Probably the biggest project I care to mention is the rekindling of Clever Happenings. Back in the Year of The Pirate the dangerlam and I (with the help of Bianka who worked with us) hosted regular gatherings in partnership with the University of Melbourne’s Centre for Workplace Leadership. These gatherings explored topics pertaining to the mythical ‘Future of Leadership’.

Kim and I both miss this, and we have in mind to do something similar. What we seek now is to have a rhythm and regularity to these events along with a sense of sequence—like a lecture + Q&A series?—so that we might build some depth around more metamodern domains of thought, together. Right now it’s a ‘watch this space’ (via my museletter).

How You Can Help

Hoho, my biggest weakness is sharing my own work (‘marketing’)—though I am sure this is the same for many. I get super awkward about it and so will often write things only to never trumpet it to the world. Instead I just wait and hope folks might stumble across it. And to be fair, this has worked well enough for me thus far. But as I tiptoe away from a dependence on corporate clients and deeper into the realms of philosophy, I need all the help I can get. Considering the Choose One Word Ritual of Becoming, signing up the The Museletter, and/or generally sharing things I make that resonate with you are all immensely appreciated (and helpful). Thank you.

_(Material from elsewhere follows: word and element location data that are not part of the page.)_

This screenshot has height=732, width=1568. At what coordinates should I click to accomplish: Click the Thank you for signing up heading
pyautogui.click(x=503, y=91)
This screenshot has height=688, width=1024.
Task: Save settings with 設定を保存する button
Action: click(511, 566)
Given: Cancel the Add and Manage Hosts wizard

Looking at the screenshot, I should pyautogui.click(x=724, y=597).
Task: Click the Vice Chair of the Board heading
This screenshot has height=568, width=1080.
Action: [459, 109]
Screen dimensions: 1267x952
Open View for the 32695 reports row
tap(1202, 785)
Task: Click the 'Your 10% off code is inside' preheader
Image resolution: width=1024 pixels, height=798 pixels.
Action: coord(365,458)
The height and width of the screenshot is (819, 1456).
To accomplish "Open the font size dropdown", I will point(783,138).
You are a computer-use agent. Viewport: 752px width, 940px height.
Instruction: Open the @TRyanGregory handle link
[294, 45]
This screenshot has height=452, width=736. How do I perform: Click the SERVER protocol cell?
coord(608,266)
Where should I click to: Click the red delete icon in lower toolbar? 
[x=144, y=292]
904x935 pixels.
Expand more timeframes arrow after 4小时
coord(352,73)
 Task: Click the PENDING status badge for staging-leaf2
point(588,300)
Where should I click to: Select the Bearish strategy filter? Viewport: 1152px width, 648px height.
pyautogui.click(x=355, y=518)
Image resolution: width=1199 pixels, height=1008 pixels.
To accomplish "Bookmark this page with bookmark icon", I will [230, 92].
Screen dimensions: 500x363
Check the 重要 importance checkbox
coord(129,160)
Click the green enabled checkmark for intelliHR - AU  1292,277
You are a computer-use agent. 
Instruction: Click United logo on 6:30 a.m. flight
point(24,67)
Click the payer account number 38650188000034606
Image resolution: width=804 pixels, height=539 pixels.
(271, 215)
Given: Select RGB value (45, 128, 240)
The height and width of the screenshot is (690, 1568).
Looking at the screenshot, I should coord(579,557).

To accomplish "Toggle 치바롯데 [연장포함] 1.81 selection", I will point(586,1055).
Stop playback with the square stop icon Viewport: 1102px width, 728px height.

Create Your Own ‘/word’ Page

Maybe we can make this a thing? You can find guidelines here (and in the online programme itself). Ping me if you make yourself one and I will figure out a way to feature it as inspiration for others).

  1. Death, disaster, divorce and displacement are some of the many catalysts for new contemplation and wisdom. 

  2. David Chapman’s meaningness was particularly helpful during this time. Later I would also discover John Vervaeke’s ‘Awakening from the Meaning Crisis’—also incredibly timely and apt. 

  3. Over a decade ago, in another life, I lectured at three universities in environmental (system) sciences, eco-philosophy and sustainable development. This was all back in a time when The Internet didn’t loom quite so large in the noösphere—but now we are awash amidst many conflicting narratives and distortions. This presents new challenges—and yet there is a way to be found through this mess. It just (in part) requires that we get better at going ‘meta’. 

  4. That’s revenue, btw—not profit.